THE MALTHUSIAN TRAGEDY:
What I Like About Scrooge : In praise of misers. (Steven E. Landsburg, Dec. 9, 2004, Slate)
Here's what I like about Ebenezer Scrooge: His meager lodgings were dark because darkness is cheap, and barely heated because coal is not free. His dinner was gruel, which he prepared himself. Scrooge paid no man to wait on him.
Scrooge has been called ungenerous. I say that's a bum rap. What could be more generous than keeping your lamps unlit and your plate unfilled, leaving more fuel for others to burn and more food for others to eat? Who is a more benevolent neighbor than the man who employs no servants, freeing them to wait on someone else?
Oh, it might be slightly more complicated than that. Maybe when Scrooge demands less coal for his fire, less coal ends up being mined. But that's fine, too. Instead of digging coal for Scrooge, some would-be miner is now free to perform some other service for himself or someone else.
Dickens tells us that the Lord Mayor, in the stronghold of the mighty Mansion House, gave orders to his 50 cooks and butlers to keep Christmas as a Lord Mayor's household should--presumably for a houseful of guests who lavishly praised his generosity. The bricks, mortar, and labor that built the Mansion House might otherwise have built housing for hundreds; Scrooge, by living in three sparse rooms, deprived no man of a home.

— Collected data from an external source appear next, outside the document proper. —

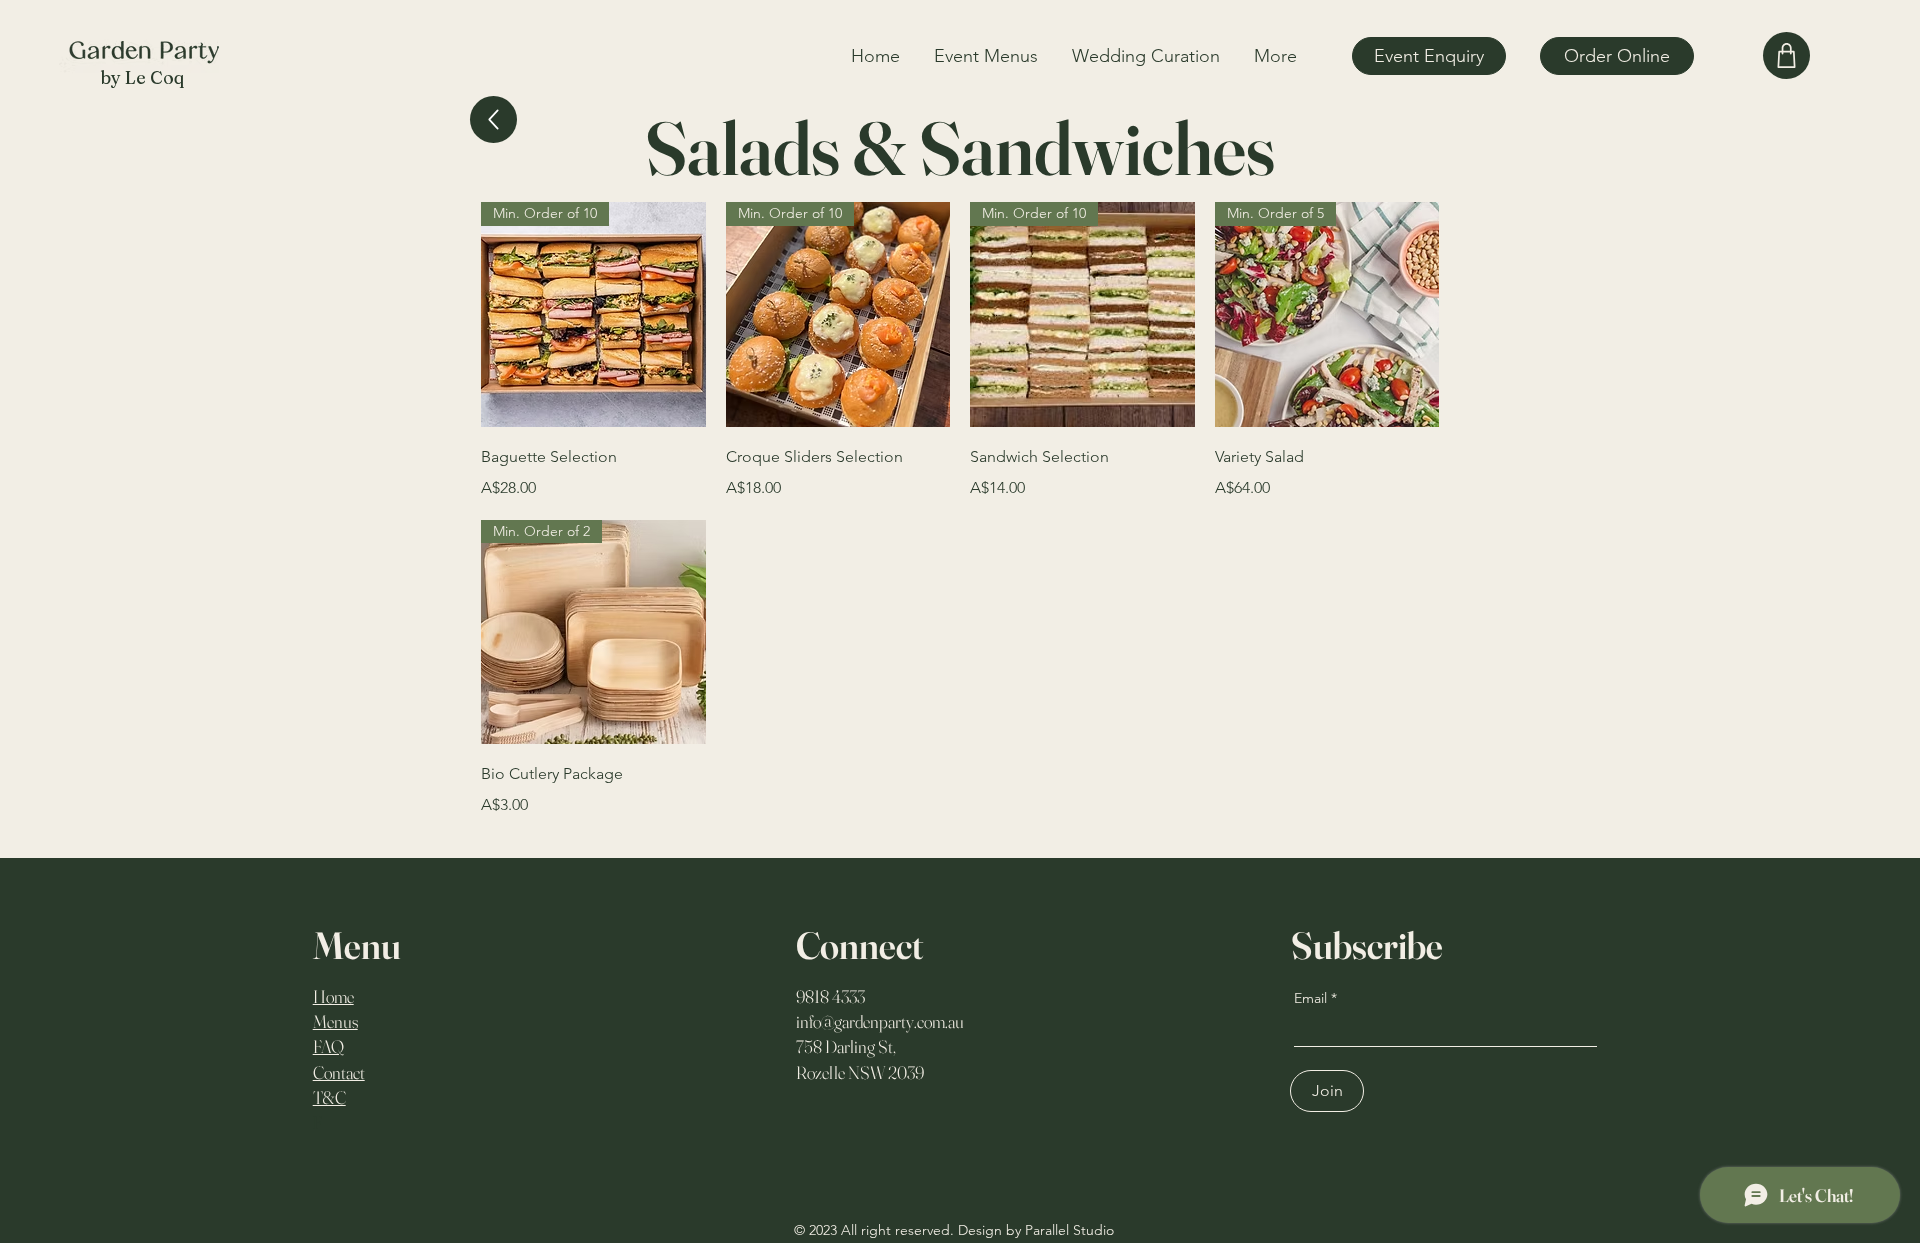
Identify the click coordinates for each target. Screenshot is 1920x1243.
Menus (335, 1021)
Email (1310, 998)
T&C (329, 1097)
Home (333, 996)
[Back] (493, 119)
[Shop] (1786, 55)
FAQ (328, 1046)
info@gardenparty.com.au (880, 1021)
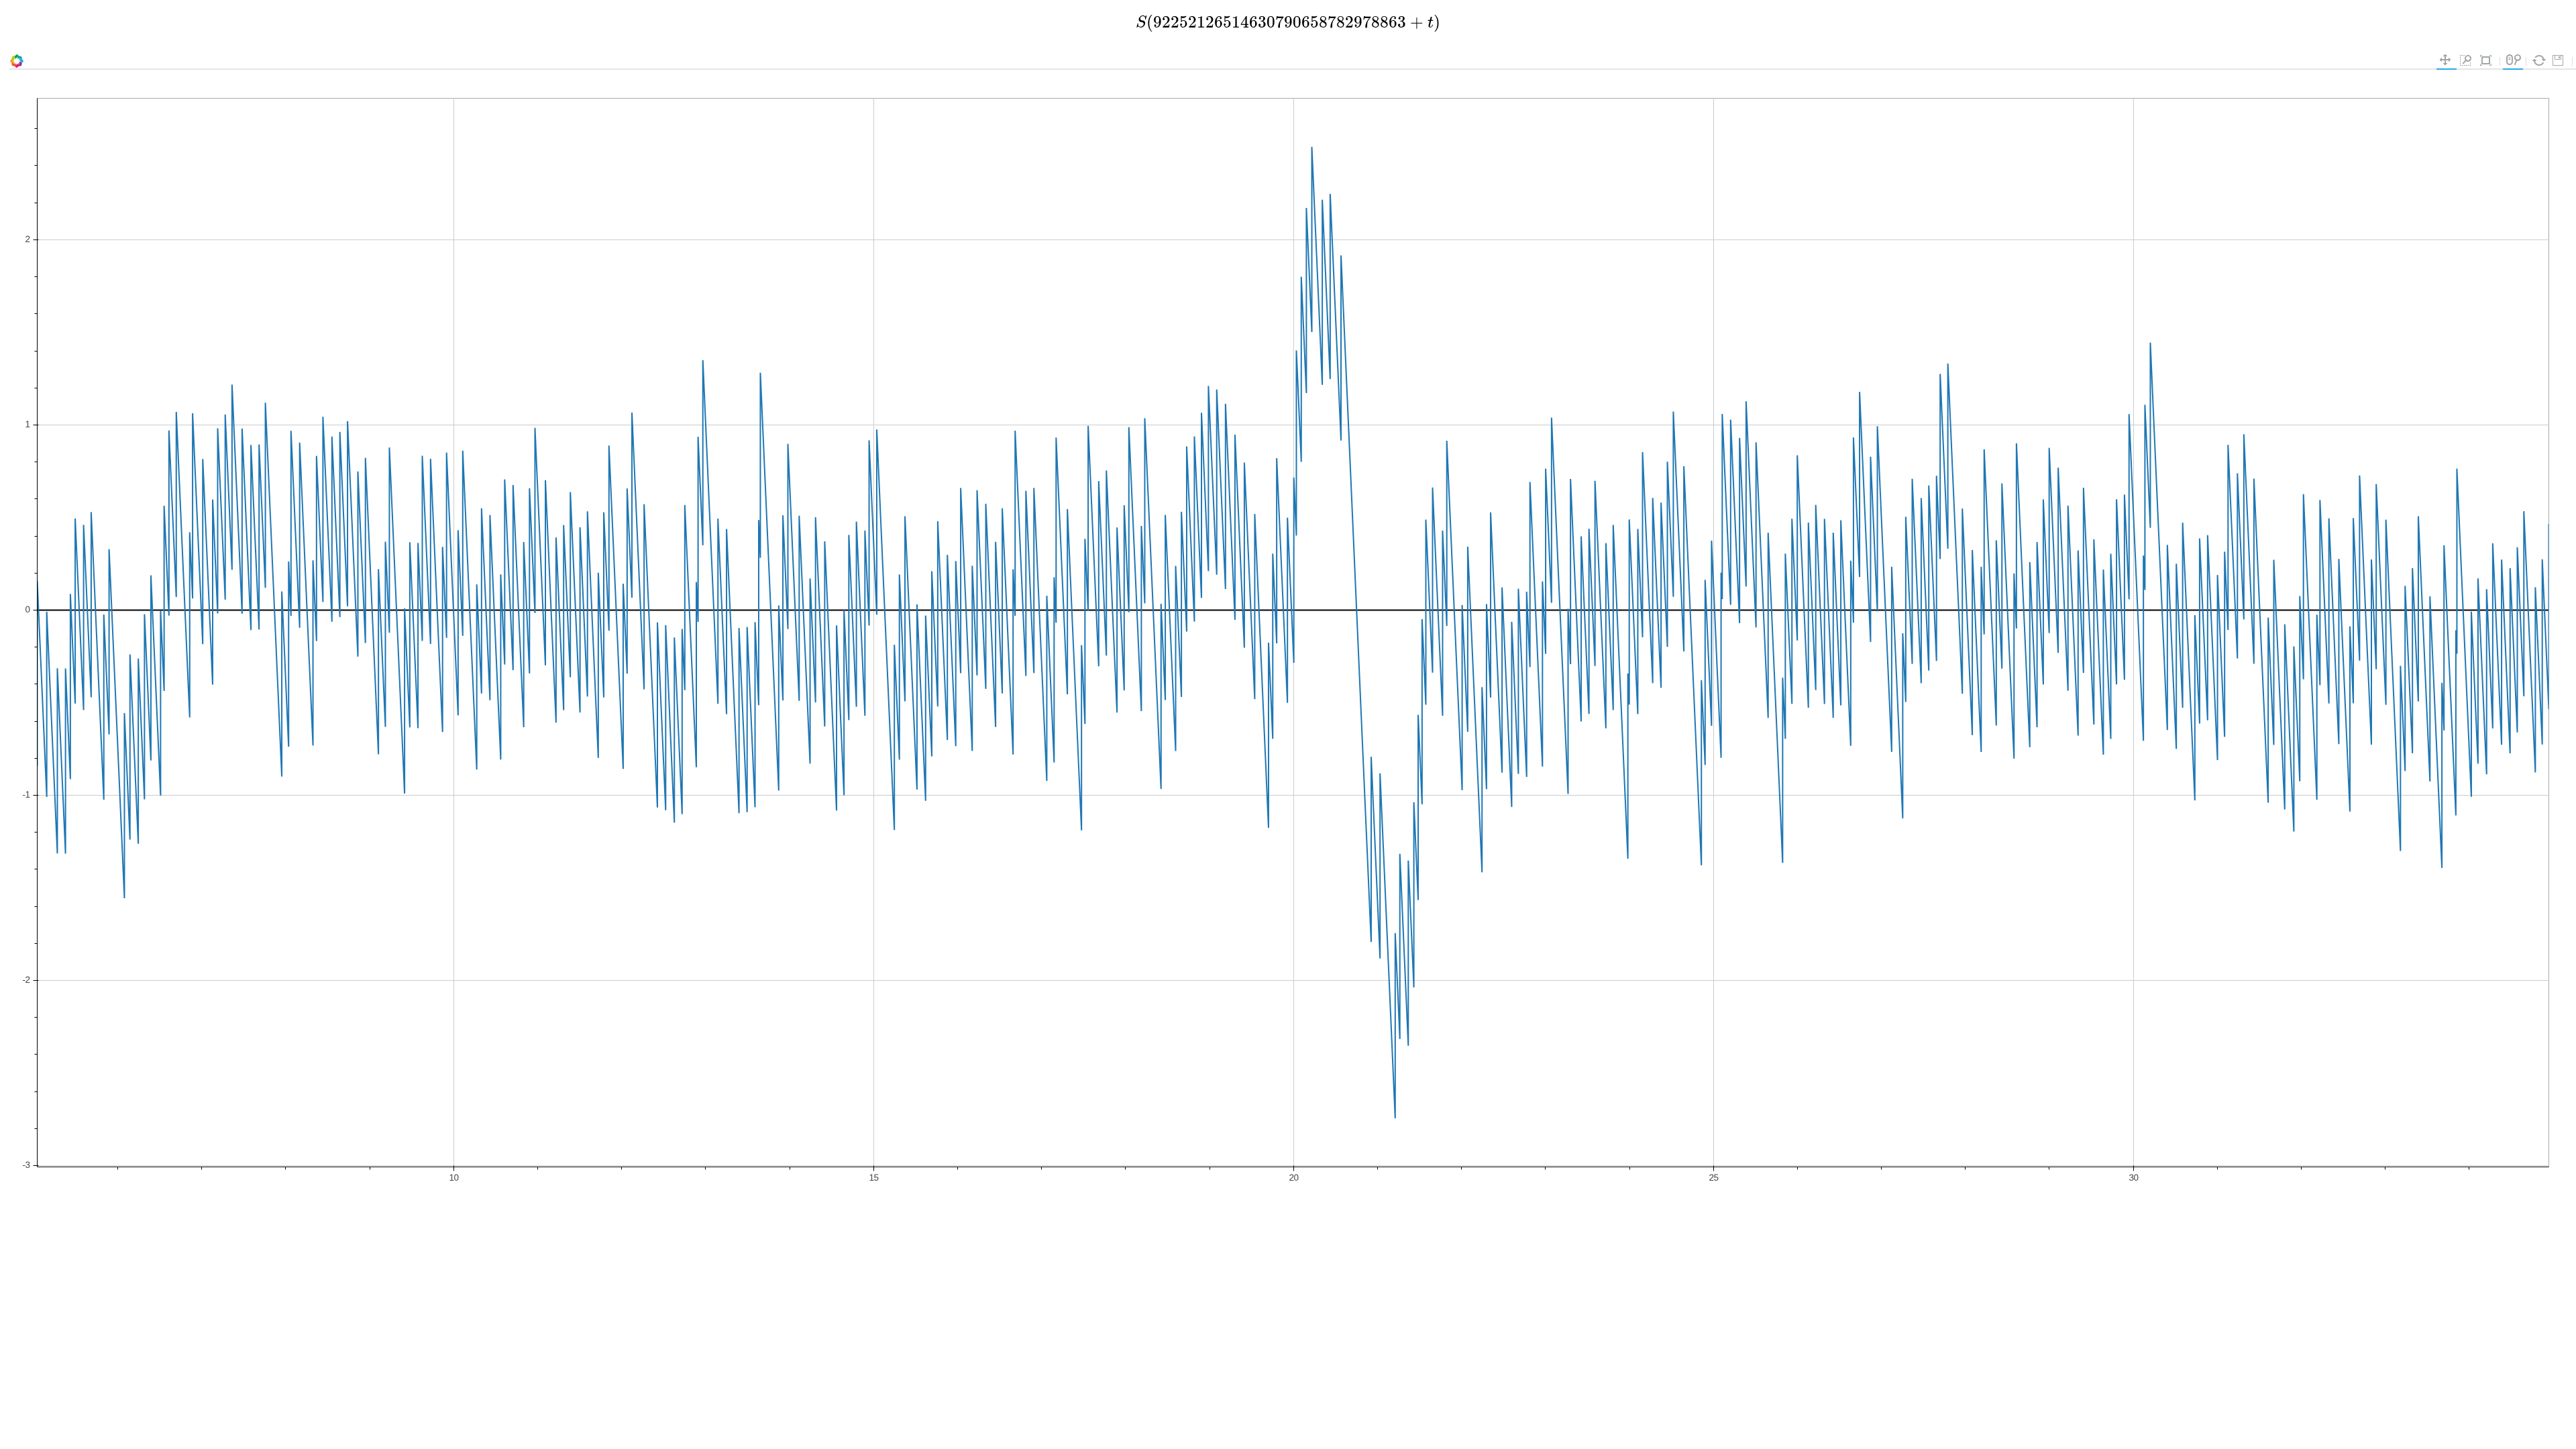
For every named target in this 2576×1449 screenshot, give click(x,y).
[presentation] (1288, 22)
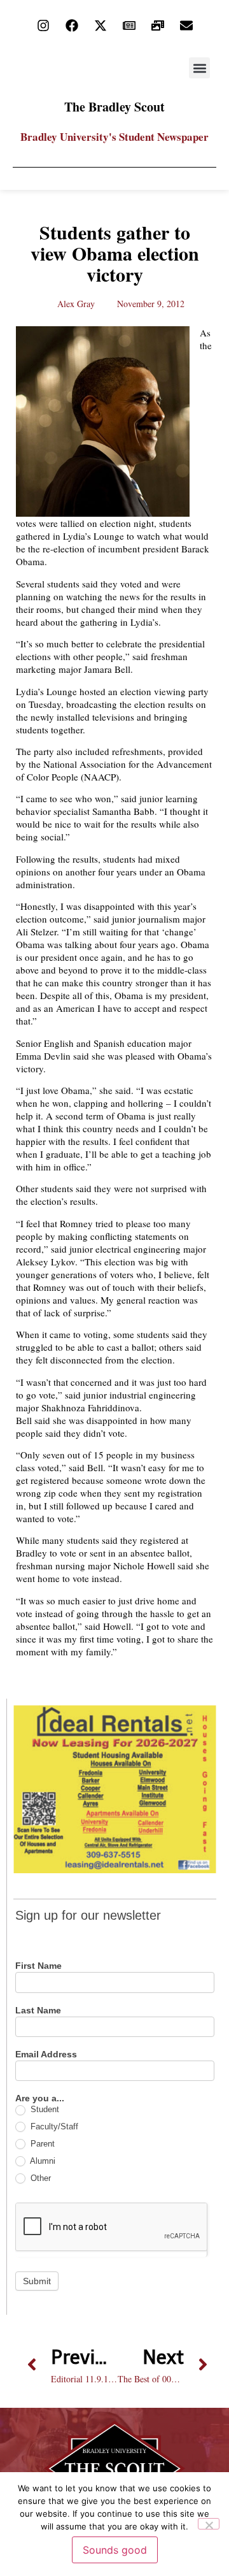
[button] (199, 67)
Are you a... (39, 2098)
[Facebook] (72, 25)
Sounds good (115, 2550)
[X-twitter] (100, 25)
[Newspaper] (129, 25)
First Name (38, 1966)
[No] (208, 2523)
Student (43, 2109)
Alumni (41, 2161)
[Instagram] (43, 25)
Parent (41, 2143)
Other (39, 2178)
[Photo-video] (157, 25)
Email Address (46, 2054)
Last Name (38, 2010)
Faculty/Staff (53, 2126)
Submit (37, 2281)
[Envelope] (186, 25)
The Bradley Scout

By employing no cooks or butlers, he ensured that cooks and butlers were available to some other household where guests reveled in ignorance of their debt to Ebenezer Scrooge.
In this whole world, there is nobody more generous than the miser--the man who could deplete the world's resources but chooses not to.
What makes the miser so anti-human is precisely that he buys into the notion of scarcity and of life as a zero-sum game.